Cette fois ça comptera. Après les deux joutes amicales d’octobre contre le Nigéria (victoire 1-0) et le Mexique (2-2), l’équipe nationale renoue avec les matchs officiels et les éliminatoires de la Coupe d’Afrique des nations 2022. Au menu, une double-confrontation face au Zimbabwe.
L’« acte I » est prévu ce soir (20h) au stade 5 juillet 1962 (Alger). Avec un effectif décimé, le sélectionneur Djamel Belmadi essayera de mener ses poulains vers un nouveau succès afin de sécuriser la première place de la poule « H » et faire un grand pas vers la qualification sachant le périlleux déplacement prévu, dans la foulée, à Harare où les Fennecs se produiront dans 4 jours.

Après 11 mois d’arrêt, les « Verts » s’étaient retrouvés le mois dernier en Autriche puis au Pays-Bas.

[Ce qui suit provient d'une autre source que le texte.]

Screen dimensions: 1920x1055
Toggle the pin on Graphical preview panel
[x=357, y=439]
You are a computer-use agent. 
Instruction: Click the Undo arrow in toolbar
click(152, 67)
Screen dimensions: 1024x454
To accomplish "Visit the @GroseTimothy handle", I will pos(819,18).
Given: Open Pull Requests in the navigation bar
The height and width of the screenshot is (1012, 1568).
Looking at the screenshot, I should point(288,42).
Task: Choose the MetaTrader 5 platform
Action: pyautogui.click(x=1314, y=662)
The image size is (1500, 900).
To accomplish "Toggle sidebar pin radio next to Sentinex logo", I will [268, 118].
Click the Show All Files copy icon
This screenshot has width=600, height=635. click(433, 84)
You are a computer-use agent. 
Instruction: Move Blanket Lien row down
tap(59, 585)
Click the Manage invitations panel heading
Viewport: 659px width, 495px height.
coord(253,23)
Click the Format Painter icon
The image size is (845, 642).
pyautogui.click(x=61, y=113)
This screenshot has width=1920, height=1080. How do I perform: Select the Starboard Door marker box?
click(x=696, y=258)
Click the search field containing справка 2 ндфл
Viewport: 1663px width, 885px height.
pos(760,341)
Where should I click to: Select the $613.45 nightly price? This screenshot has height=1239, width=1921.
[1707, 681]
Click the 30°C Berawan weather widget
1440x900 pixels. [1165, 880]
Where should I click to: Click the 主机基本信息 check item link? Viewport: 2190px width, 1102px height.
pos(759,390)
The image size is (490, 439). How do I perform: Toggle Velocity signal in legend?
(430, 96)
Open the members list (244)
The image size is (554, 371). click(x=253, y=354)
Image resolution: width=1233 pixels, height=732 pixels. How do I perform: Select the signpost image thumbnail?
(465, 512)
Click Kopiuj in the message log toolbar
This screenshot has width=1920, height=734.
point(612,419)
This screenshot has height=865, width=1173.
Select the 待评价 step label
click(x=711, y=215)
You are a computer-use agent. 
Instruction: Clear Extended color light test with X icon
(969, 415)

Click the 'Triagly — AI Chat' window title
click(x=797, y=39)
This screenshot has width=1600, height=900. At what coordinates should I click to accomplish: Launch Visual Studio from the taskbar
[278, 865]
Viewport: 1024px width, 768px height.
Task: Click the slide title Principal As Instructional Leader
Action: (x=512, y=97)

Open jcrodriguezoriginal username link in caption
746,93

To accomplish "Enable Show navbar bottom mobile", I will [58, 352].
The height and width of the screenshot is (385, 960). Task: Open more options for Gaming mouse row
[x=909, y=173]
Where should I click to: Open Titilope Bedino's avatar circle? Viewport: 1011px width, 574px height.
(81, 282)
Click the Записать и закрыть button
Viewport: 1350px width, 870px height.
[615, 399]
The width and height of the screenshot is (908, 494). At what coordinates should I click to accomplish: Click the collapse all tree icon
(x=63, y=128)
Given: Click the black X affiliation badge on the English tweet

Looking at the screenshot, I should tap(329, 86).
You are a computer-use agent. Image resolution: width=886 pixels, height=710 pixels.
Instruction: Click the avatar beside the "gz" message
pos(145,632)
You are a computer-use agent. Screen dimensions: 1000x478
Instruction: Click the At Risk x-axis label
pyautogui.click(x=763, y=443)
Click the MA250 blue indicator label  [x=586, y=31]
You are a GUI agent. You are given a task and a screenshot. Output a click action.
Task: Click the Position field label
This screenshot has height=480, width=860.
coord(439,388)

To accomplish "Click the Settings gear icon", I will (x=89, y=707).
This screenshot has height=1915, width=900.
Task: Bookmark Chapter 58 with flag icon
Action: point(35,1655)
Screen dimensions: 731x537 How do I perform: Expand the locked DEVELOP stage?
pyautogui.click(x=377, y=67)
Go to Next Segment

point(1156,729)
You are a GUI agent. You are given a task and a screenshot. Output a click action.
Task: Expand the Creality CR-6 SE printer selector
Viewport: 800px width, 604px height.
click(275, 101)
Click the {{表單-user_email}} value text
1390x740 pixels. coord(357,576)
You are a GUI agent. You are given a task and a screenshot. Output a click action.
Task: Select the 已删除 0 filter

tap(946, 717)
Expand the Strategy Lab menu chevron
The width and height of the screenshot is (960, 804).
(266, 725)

On a pu voir qu’ils n’ont rien perdu de leur talent. Riyad Mahrez et ses coéquipiers ont pu préserver la série d’invincibilité de 20 rencontres en battant les Nigérians et accrochant, en infériorité numérique, les Mexicains. Comme à chaque fois, les « Fennecs » étrenneront leur statut de Champions d’Afrique et d’invincibles. Ils sont, de facto, une équipe à battre aux yeux de leurs adversaires. D’ailleurs, le coach adverse, le Croate Zdravko Logarusic, a récemment déclaré qu’« il ne fait aucun doute que la sélection algérienne soit une bonne équipe.
Ils sont d’ailleurs champions d’Afrique en titre ». Pour lui, il est « évident que les affronter ne sera pas chose facile. Cela dit, nous ne devons pas les craindre pour autant. » Le ton est donné.

Incertitudes derrière
Se payer le scalpe du roi du continent est un luxe. C’est pour dire que les « Warriors » se donneront à 100% pour essayer de surprendre les poulains de Belmadi. Ce dernier pourrait se passer de Djamel Benlamri, touché à la cheville, pour la confrontation de ce soir et le laisser pour le match « retour » en terre zimbabwéenne lundi prochain. C’est pour cela qu’il a été décidé d’appeler Abdelkader Bedrane en renfort. Le sociétaire de l’ES Tunis est à court de compétition car le championnat n’a pas encore repris. C’est le cas aussi de Houcine Benyada venu palier la défection de Youcef Atal contaminé à la COVID-19. Les éventuels suppléants ne sont donc pas tout à fait compétitifs. Ceci pourrait impacter sur le rendement collectif si jamais les deux joueurs en question sont dans le onze de départ. En plus des incertitudes dans l’axe et le flanc droit, Ramy Bensebaïni, qui évolue en latéral gauche d’habitude, n’est pas assuré de pouvoir débuter car il souffre d’un léger pépin physique. Pour ne rien arranger, Mohamed Fares, son suppléant hiérarchique, n’a pas pu rejoindre le Centre technique national (CTN) de Sidi Moussa. Le nouveau pensionnaire de la Lazio Rome n’a pas été autorisé à quitter le territoire italien pour des restrictions liées à la COVID-19.

Assurances devant
Toutes ces données font que ce test sera un match piège par excellence. Et ce, même si « El-Khadra » présente des certitudes offensives avec les Mahrez (bien que peu inspiré ces derniers temps), Benrahma, Bounedjah, Delort, Feghouli. Pour l’anecdote, les Dz ont marqué au moins une fois lors des 20 dernières sorties. Et quand ils trouvent la faille, ils sont à un pourcentage de victoires estimé à 80%. Loin d’être négligeable et, quelque part, rassurant. Dans le milieu de terrain, le driver de l’EN pourra compter sur l’excellent Ismaël Bennacer époustouflant avec le Milan AC depuis le début de la saison. En revanche, son acolyte de toujours, Adlène Guedioura en l’occurrence, manquera cette première rencontre en raison de son expulsion face au Mexique. Mehdi Abeid devrait palier cette absence. In fine, on rappellera qu’après les deux premières journées de la campagne qualificative, l’Algérie domine le quartet « H » avec 6 unités devant le Zimbabwe (4 points) alors que le Botswana pointe à la 3e place et la Zambie ferme la marche avec un zéro pointé.
Sur le plan comptable, les « Guerriers du Désert » sont devant une belle occasion pour creuser l’écart à l’issue des matchs de novembre et poinçonner le sésame pour le Cameroun.